A. M.: So there is conflict between two means of envisaging these important issues, which are diametrically opposed. On the one hand we have this critical need to recycle nuclear waste, which has been delegated to Andra. This being an extremely pragmatic position relating to what you rightly call the “reason of State”, which leaves very little room for doubt or ethical consideration. On the other hand, you have your point of view as individual and artist, which is most probably against nuclear, and yet you are requested to “use your expertise” to help Andra. This is where the “ethical position” lies, that you alluded to earlier. Did you sometimes feel “manipulated” and involved in a legitimisation of Andra’s activities?
J. C.: No. Andra has its communication strategy and communications department, but this resarch was independent from them. However, if we look closely at this communication, it is clear that the impact and challenges of contemporary art are miles away from it. The communication addresses as many people as possible with simplicity and paternalism. If I were Yannick Noah or Muriel Robin, it might have been worth getting involved in a legitimisation operation.

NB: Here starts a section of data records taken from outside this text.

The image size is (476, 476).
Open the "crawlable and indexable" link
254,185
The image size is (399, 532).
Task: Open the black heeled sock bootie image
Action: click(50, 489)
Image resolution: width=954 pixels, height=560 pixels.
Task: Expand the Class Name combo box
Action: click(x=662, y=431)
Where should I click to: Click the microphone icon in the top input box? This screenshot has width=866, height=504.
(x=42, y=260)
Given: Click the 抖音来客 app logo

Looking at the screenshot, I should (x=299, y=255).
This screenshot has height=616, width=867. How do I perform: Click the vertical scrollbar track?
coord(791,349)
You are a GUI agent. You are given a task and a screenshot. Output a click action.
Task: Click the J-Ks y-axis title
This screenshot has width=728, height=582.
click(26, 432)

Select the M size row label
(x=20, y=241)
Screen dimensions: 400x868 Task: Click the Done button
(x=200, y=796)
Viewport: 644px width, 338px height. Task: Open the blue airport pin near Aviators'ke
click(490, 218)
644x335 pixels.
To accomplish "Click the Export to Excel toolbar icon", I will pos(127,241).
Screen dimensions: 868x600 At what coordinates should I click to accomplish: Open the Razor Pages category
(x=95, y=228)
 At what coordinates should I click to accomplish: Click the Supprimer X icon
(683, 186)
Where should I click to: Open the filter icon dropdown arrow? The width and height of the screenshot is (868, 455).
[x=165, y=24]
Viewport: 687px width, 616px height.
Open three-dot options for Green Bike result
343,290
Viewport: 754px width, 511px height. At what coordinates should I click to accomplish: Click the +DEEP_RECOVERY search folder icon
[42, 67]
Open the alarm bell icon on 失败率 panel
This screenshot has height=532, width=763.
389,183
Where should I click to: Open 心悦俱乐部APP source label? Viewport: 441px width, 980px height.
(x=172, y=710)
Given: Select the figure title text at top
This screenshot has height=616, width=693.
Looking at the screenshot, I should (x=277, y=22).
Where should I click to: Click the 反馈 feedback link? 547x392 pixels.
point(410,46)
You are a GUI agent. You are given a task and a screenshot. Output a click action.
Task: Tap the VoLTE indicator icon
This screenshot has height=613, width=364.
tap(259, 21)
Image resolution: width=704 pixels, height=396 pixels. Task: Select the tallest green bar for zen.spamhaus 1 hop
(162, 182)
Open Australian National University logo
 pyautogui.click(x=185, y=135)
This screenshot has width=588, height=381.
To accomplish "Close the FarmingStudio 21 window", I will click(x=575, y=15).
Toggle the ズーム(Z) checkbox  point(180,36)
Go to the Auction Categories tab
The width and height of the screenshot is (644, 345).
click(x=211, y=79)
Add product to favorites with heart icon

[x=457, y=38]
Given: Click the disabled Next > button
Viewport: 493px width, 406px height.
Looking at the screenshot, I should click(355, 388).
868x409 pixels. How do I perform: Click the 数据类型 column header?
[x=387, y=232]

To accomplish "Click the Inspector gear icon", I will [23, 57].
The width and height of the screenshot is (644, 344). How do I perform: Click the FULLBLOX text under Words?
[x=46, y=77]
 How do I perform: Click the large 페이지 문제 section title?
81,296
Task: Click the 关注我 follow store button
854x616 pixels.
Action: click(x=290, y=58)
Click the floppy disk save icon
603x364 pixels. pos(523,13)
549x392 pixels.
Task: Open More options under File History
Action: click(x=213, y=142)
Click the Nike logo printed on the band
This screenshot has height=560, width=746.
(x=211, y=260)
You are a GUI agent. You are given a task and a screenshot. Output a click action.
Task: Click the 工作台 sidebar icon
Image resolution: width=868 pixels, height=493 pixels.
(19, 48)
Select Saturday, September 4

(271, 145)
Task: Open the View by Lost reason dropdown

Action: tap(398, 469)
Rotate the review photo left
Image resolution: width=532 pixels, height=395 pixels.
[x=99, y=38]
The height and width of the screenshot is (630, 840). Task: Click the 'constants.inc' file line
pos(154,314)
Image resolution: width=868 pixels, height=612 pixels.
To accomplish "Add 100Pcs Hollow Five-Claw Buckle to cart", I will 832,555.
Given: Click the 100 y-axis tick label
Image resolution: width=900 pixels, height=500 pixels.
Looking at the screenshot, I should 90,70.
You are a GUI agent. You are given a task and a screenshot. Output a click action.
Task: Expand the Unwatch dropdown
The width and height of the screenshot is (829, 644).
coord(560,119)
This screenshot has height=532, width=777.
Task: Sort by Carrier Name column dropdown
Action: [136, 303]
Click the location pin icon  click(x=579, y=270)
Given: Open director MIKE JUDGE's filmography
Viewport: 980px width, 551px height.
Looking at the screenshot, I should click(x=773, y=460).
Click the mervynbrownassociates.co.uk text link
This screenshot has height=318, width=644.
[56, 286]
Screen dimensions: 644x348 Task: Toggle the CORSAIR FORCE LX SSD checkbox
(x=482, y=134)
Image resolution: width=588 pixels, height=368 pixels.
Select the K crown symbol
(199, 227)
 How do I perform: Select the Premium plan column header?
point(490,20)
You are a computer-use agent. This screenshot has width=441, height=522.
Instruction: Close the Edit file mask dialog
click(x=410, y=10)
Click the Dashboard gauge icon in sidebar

I would like to come back to what you said: “Your point of view as individual and artist, which is most probably against nuclear”. Yes, as an individual it is my point of view. It can also leave traces in my point of view as an artist, bearing in mind that artistic deontology only concerns art, that everything in art is allowed, whether it be true or false. Also, I could have positioned myself as the world’s first pro-nuclear artist.
A. M.: Beyond the specific case of Andra, it is actually the role of artist that is in question here. The image of an artist in his workshop, hidden away from the world, seems completely archaic today. Do you feel that your work should mirror the state of modern society? or rather absorb it?
J. C.: Is it really that archaic? Could reclusiveness and solitude not also be ideal conditions for observation?